De pilot is niet alleen interessant voor Teijin Aramid in Delfzijl en de zusterfabrieken van het chemieconcern, maar uiteraard ook voor andere bedrijven in de industrie. “In feite is iedereen in de industrie op zoek naar een manier om met de beschikbare data het onderhoud en de inspecties zo slim mogelijk uit te voeren”, vertelt Huck. Als het AI-project slaagt, is er al vastgelegd dat het intellectuele eigendom bij Teijin Aramid ligt.

Nadelen heeft deze pilot niet, meent Spangenberg: “De enige drempel die ik zie is dat de tool weliswaar een grote kans op succes heeft, maar dat het nog een aardige uitdaging kan worden om de overheden ervan te overtuigen dat we de inspectie-intervallen kunnen verlengen. Dat zullen we stap voor stap moeten aanpakken.
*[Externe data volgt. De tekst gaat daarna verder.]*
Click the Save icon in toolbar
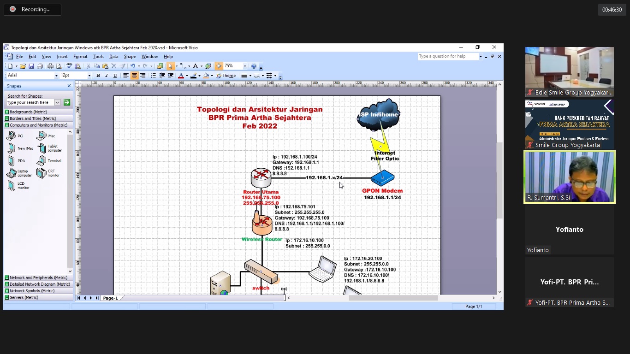 coord(31,66)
We zullen eerst met allerlei validatieprocessen moeten kunnen aantonen dat de tool echt werkt.”

Level playing field

De industrie heeft het zwaar in Europa en in het bijzonder in Nederland. Dit soort innovaties kunnen bijdragen aan het level playing field, vindt Huck: “De regels met betrekking tot inspecties zijn in Europa veel strenger dan in China en in de VS. Op het moment dat je efficiënter kunt inspecteren, win je dus relatief veel aan concurrentiepositie. Daarnaast is deze pilot een goed voorbeeld van hoe we door samenwerking met andere partijen meerwaarde kunnen creëren. In een industrie die onder druk staat, moeten we het misschien wel hebben van dit soort samenwerkingen.”